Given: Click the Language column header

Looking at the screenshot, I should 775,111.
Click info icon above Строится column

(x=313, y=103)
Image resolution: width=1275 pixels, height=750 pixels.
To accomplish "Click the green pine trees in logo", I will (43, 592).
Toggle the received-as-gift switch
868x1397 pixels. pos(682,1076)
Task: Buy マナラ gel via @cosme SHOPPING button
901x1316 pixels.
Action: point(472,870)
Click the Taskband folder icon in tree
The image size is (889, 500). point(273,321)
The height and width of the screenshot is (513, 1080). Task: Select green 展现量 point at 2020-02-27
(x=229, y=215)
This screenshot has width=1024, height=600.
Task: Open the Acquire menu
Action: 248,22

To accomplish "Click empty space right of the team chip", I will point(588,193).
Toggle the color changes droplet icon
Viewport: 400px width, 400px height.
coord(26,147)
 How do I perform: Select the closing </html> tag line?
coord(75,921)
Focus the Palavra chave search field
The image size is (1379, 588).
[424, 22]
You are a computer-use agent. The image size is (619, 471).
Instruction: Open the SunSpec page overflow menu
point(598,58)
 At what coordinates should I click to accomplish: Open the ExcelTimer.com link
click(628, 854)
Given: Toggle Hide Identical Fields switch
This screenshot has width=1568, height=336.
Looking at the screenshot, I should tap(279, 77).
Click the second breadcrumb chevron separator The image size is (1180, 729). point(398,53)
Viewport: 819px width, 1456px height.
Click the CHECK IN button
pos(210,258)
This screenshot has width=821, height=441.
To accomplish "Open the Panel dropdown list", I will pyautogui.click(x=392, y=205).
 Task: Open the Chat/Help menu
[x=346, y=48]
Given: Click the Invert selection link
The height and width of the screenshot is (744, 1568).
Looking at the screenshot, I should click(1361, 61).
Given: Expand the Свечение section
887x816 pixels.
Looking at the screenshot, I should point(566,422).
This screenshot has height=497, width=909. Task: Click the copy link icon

= = = = =

[Directions for this task] Word for word, set down all of the records above.

[Answer section]
Given: Click the Language column header

Looking at the screenshot, I should 775,111.
Click info icon above Строится column

(x=313, y=103)
Image resolution: width=1275 pixels, height=750 pixels.
To accomplish "Click the green pine trees in logo", I will (43, 592).
Toggle the received-as-gift switch
868x1397 pixels. pos(682,1076)
Task: Buy マナラ gel via @cosme SHOPPING button
901x1316 pixels.
Action: point(472,870)
Click the Taskband folder icon in tree
The image size is (889, 500). point(273,321)
The height and width of the screenshot is (513, 1080). Task: Select green 展现量 point at 2020-02-27
(x=229, y=215)
This screenshot has width=1024, height=600.
Task: Open the Acquire menu
Action: 248,22

To accomplish "Click empty space right of the team chip", I will point(588,193).
Toggle the color changes droplet icon
Viewport: 400px width, 400px height.
coord(26,147)
 How do I perform: Select the closing </html> tag line?
coord(75,921)
Focus the Palavra chave search field
The image size is (1379, 588).
[424, 22]
You are a computer-use agent. The image size is (619, 471).
Instruction: Open the SunSpec page overflow menu
point(598,58)
 At what coordinates should I click to accomplish: Open the ExcelTimer.com link
click(628, 854)
Given: Toggle Hide Identical Fields switch
This screenshot has width=1568, height=336.
Looking at the screenshot, I should tap(279, 77).
Click the second breadcrumb chevron separator The image size is (1180, 729). point(398,53)
Viewport: 819px width, 1456px height.
Click the CHECK IN button
pos(210,258)
This screenshot has width=821, height=441.
To accomplish "Open the Panel dropdown list", I will pyautogui.click(x=392, y=205).
 Task: Open the Chat/Help menu
[x=346, y=48]
Given: Click the Invert selection link
The height and width of the screenshot is (744, 1568).
Looking at the screenshot, I should click(1361, 61).
Given: Expand the Свечение section
887x816 pixels.
Looking at the screenshot, I should point(566,422).
This screenshot has height=497, width=909. Task: Click the copy link icon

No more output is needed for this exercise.